*** INFORMATION SUPPLIED ***

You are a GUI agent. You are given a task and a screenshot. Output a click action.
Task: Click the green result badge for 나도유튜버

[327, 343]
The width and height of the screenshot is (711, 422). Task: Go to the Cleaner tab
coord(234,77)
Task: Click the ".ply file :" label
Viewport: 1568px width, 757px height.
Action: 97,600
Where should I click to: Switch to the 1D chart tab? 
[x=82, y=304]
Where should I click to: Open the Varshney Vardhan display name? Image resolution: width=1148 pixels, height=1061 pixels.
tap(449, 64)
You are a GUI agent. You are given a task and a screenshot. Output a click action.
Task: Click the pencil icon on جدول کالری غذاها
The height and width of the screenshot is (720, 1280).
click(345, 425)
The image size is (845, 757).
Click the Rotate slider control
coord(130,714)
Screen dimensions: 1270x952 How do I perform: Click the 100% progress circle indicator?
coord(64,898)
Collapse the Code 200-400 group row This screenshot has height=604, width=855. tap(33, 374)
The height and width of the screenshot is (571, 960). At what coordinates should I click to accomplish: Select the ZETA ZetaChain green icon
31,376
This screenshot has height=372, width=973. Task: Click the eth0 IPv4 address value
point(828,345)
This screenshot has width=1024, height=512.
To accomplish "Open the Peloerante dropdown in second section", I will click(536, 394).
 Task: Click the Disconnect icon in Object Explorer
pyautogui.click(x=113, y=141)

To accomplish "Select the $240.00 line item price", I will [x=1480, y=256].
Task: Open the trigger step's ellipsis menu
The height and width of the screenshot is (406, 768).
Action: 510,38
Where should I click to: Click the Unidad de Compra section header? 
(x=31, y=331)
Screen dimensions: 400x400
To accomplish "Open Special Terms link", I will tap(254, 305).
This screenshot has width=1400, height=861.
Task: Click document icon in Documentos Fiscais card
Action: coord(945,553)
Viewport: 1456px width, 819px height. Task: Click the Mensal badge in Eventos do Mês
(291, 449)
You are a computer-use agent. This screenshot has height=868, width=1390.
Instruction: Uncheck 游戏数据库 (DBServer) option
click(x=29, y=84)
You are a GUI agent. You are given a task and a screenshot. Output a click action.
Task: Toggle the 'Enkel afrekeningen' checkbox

***

_ASSIGNED TASK_. Taking the entries above, write out exactly each line from the one holding "Where should I click to: Switch" to the one holding "The image size is (845, 757).", both included, and stop there.

_SOLVED EXERCISE_.
Where should I click to: Switch to the 1D chart tab? 
[x=82, y=304]
Where should I click to: Open the Varshney Vardhan display name? Image resolution: width=1148 pixels, height=1061 pixels.
tap(449, 64)
You are a GUI agent. You are given a task and a screenshot. Output a click action.
Task: Click the pencil icon on جدول کالری غذاها
The height and width of the screenshot is (720, 1280).
click(345, 425)
The image size is (845, 757).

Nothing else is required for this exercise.